The defendant, Claude Monette, appeals from the judgment of the trial court rendered in favor of the plaintiff, Carole A. Monette, his former wife. The defendant claims that the court improperly (1) found that he had obtained gainful employment subsequent to the parties’ divorce, (2) failed to make a finding of a substantial change in circumstances that warranted modification of child support, (3) relied on his failure to exercise his parenting time as a basis for modifying child support, (4) failed to base its child support orders on net income and (5) awarded counsel fees to the plaintiff. We conclude that the plaintiffs evidence was insufficient to support the court’s determination that the defendant was gainfully employed.1 Accordingly, we reverse the judgment of the trial court.

[3]*3The following facts and procedural history are relevant to the resolution of the defendant’s appeal. The parties were married on December 11,1993, in Gloucester, Massachusetts. Two daughters were bom of this marriage, both of whom are still minors, now ages nine and seven. The parties resided in Canada when the divorce proceedings began, but the plaintiff has since moved to Connecticut with the minor children. The defendant resides in Canada.
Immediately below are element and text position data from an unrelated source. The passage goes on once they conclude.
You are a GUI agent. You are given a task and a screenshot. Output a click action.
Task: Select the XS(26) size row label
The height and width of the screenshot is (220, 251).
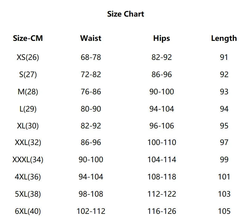point(28,57)
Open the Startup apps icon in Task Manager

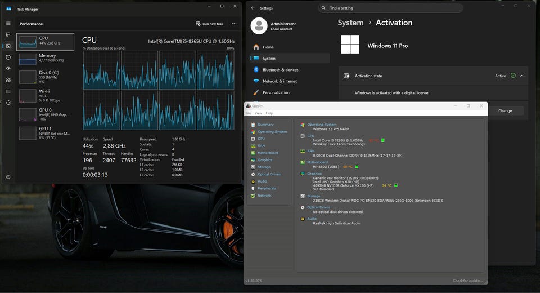pyautogui.click(x=8, y=68)
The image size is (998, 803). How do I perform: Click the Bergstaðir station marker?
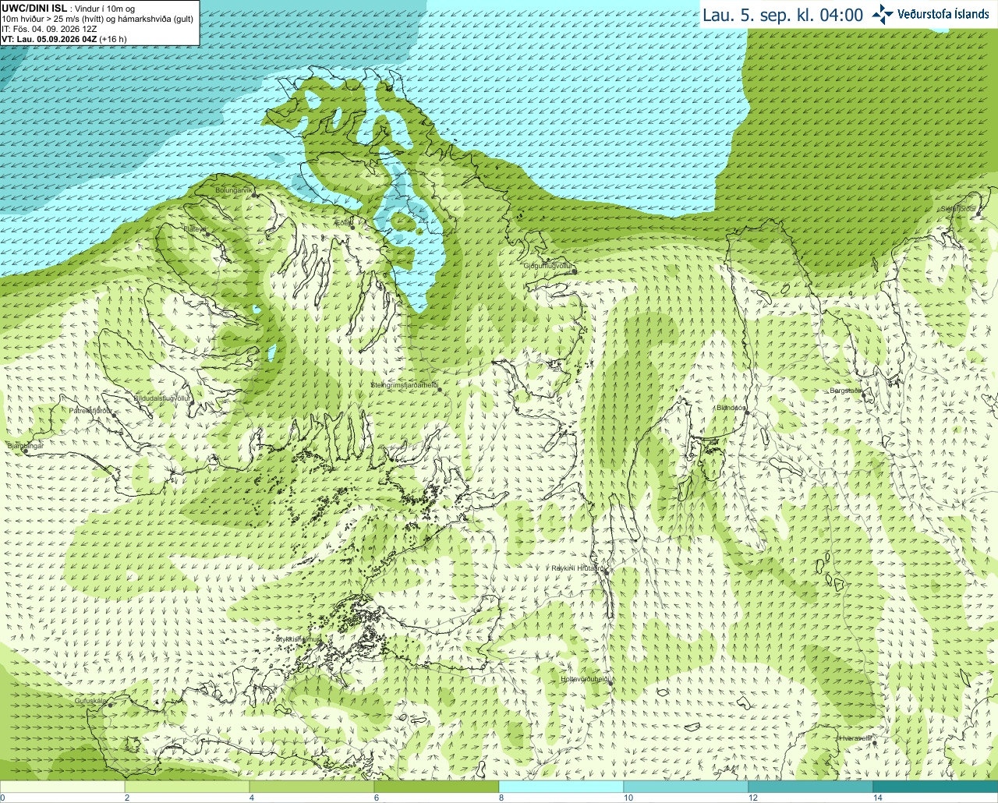864,395
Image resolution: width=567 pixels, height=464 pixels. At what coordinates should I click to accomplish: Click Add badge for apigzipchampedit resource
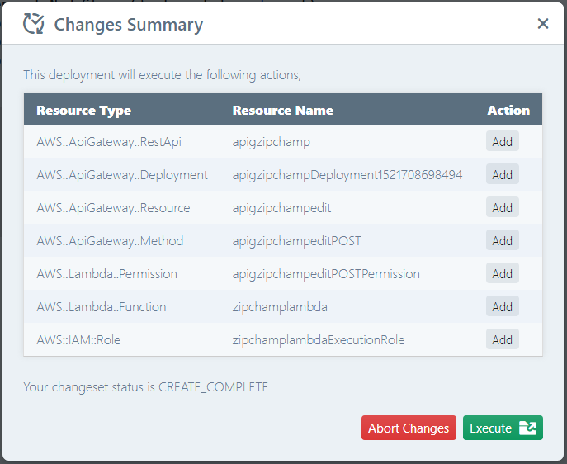(x=502, y=207)
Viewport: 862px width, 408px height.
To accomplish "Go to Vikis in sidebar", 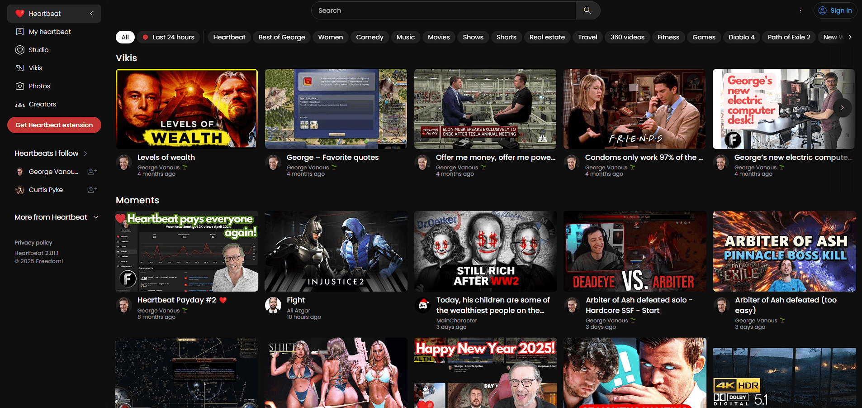I will [35, 68].
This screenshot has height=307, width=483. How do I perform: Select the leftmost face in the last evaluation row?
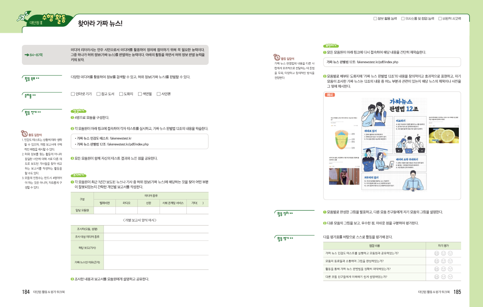(x=437, y=277)
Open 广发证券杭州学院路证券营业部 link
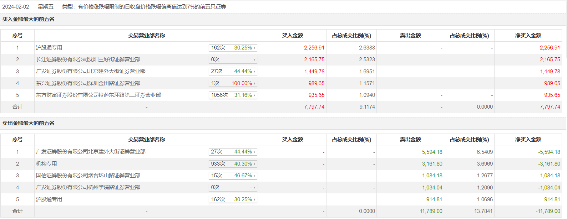This screenshot has width=567, height=219. [x=88, y=187]
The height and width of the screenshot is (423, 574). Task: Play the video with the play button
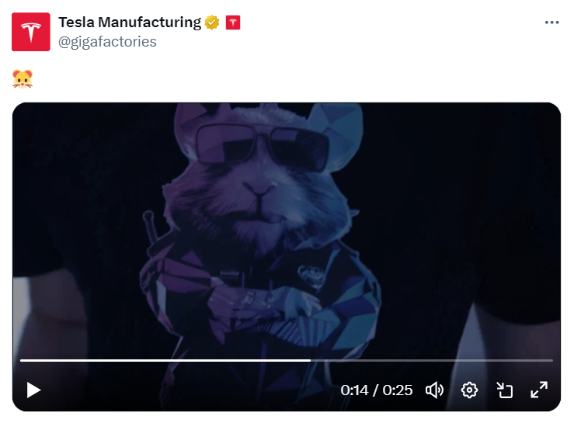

The family division of the superior court of the province of Quebec, located in the district of Montreal, rendered judgment of divorce on August 19,2003. As agreed on by the parties, the judgment of divorce incorporated by reference a separation agreement known as the consent to judgment.2 In accordance with the consent to judgment, the parties agreed, inter alia, that the plaintiff would have full legal and physical custody of the children and that the defendant would have liberal visitation privileges. The consent to judgment gave the defendant liberal access to the minor children in that the children would spend approximately one third of each year with him. The parties attached a proposed visitation schedule for 2003 to the consent to judgment.3

The parties further agreed that each parent would assume the day-to-day living expenses of the minor [4]*4children when the children were under their respective care. At the time of the divorce decree, neither of the parties was employed, and under Canadian law, the family court is not permitted to issue child support orders if a parent is earning fewer than $10,000 Canadian (CDN) a year. Article 2.04 of the consent to judgment, however, provided that the parties would “make diligent efforts to resolve the child support issue prior to Court intervention as soon as the [defendant] has ascertained gainful employment.”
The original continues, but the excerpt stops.